Anna Lombroso per il Simplicissimus

A nessuno piace essere povero.  Magari letterariamente si può essere incantati dai poveri e semplici, dall’innocenza di Useppe, dall’umanità dei fraticelli, dalla inesorabile carità dei santi. Ma ci è concesso sperare che il Presidente Monti non faccia sua la tesi non del tutto disinteressata di Adam Smith sull’andamento dell’economia  laddove sostiene che è legittimo che il mercato faccia del suo peggio con pochissimi vincoli che tanto i poveri non soffrono nel proprio  vero e profondo intimo, perché possiedono una dignità che i colpi della fortuna non possono toglier loro.

Si non sarà facile essere poveri. Anche perché edonismo e egoismo, egoismo e liberismo  hanno prodotto  la  proliferazione di fan di una interpretazione della povertà come fallimento morale, condanna inevitabile per sfigati, o peggio una giusta pena per inetti siano essi uomini, nazioni, territori, puniti per la pigrizia, il cattivo governo, l’inefficiente organizzazione, la dissipata  noncuranza dei propri beni.

Ci siamo abituati a pensare che la ricchezza, il rango, la nascita, l’etnia, la nazionalità, il sesso diventino rilevanti, anche moralmente, che creino differenze in una pluralità di “razze” o caste di esseri umani con diversi gradi di dignità e anche di diritti.  E che di conseguenza diventino valori o caratteristiche desiderabili l’arrivismo, il cinismo, l’ambizione personale, la prevaricazione, la corruzione e l’immoralità  che la ricchezza provvede a alimentare e contribuisce a  nutrire insieme al delirio di onnipotenza.

È scoraggiante ma a guardar bene l’Italia sembra purtroppo esente dalla persuasione comune a  Kant e agli stoici che esista una dignità che rifulge anche quando la natura, o la finanza, ha fatto del suo peggio. Sembriamo sballottati e intronati dalle avversità, incoraggiati anziché a riprenderci l’autodeterminazione a affidarci con costante fiducia  all’avvicendarsi di uomini della provvidenza.  Il timore che qualcuno di “estraneo” ci espropri ci ha resi indifferenti a quelli più in basso di noi cambiando perfino le modalità del rancore sociale e annullando la validità del motto di Boccaccio: solo la miseria è senza invidia. Caduta la speranza di un risarcimento effimero, la paura ci spinge a scalciare gli ultimi, a risentirci potenti mediante la debolezza degli altri, svuotando la loro facoltà umana di scelta e socialità.
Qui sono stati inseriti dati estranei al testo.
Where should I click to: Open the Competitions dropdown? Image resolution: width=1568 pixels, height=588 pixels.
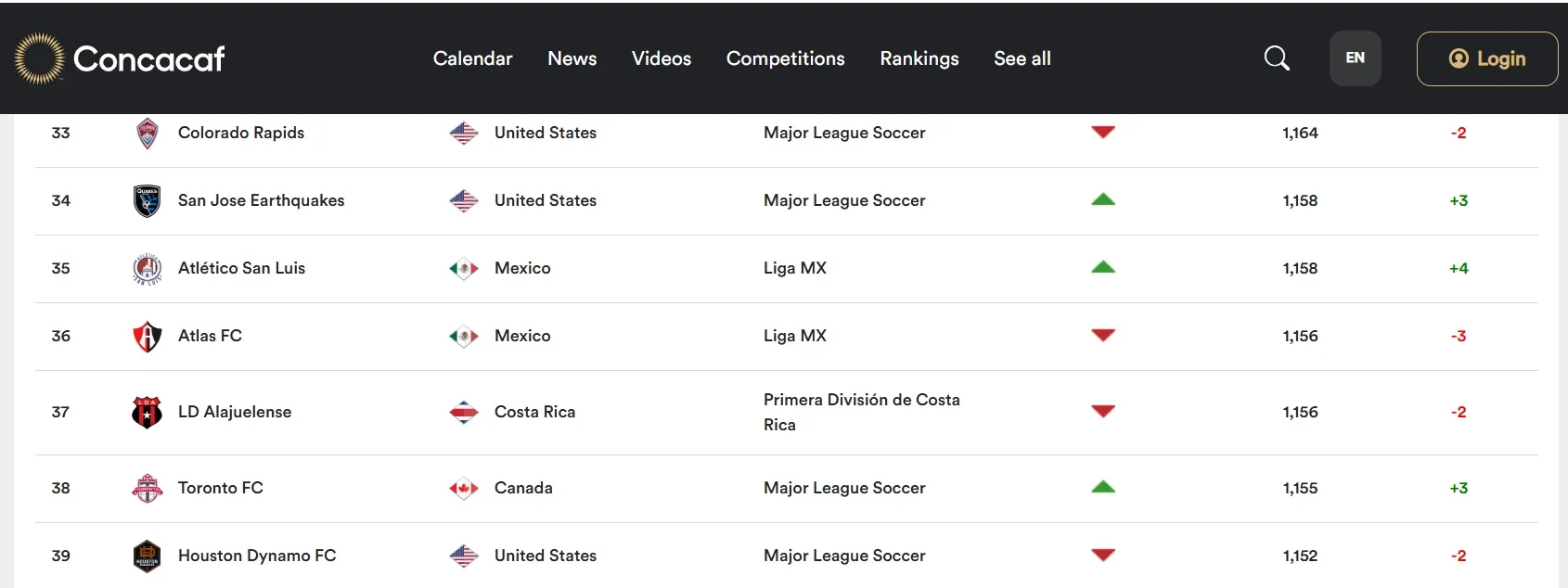(x=785, y=58)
 La povertà altro che ingentilire, pare renda brutti sporchi e cattivi. E, peggio ancora, indifferenti. Crea una salvifica assuefazione al disastro trasformando in spettacolo quotidiano  la morte, la rovina, la catastrofe. Abituandoci, le esorcizziamo, in fondo anche stavolta non è toccato  a noi. Il popolo del parmigiano ci ha dimostrato nella regressione civile preambolo della recessione economica, che la  mitezza  nazionale, mascherata o addolcita dalla spensieratezza, dalla superficialità, da una certa ipocrisia bigotta, può   diventare ferocia,  ostentata, agitata come una bandiera, elevata a segno identitario e cifra territoriale.

In altri tempi in altri luoghi i cittadini si tassavano e aprivano sottoscrizioni per i minatori in sciopero. In altri tempi anche qui, la gente concretamente solidarizzava con i lavoratori in lotta. Un milione di cittadini è sceso in piazza giustamente emettendo una condanna morale per i comportamenti sessisti di un golpista. Ma oggi la chiusura di Termini Imerese è una delle notizie del Tg, che in troppi guardano con lo straniamento di chi davvero si è fatto convincere che gli operai, e non il lavoro e non i diritti,  non esistono più, che quelli sono relitti del passato da spostare, de-localizzare,  trasferire, in nome della  sempre moderna disumanità del profitto.

La povertà è brutta, fa perdere beni e la speranza del bene. Ci hanno tolto tutto, solidarietà, generosità, giustizia, non facciamoci portar via anche la collera.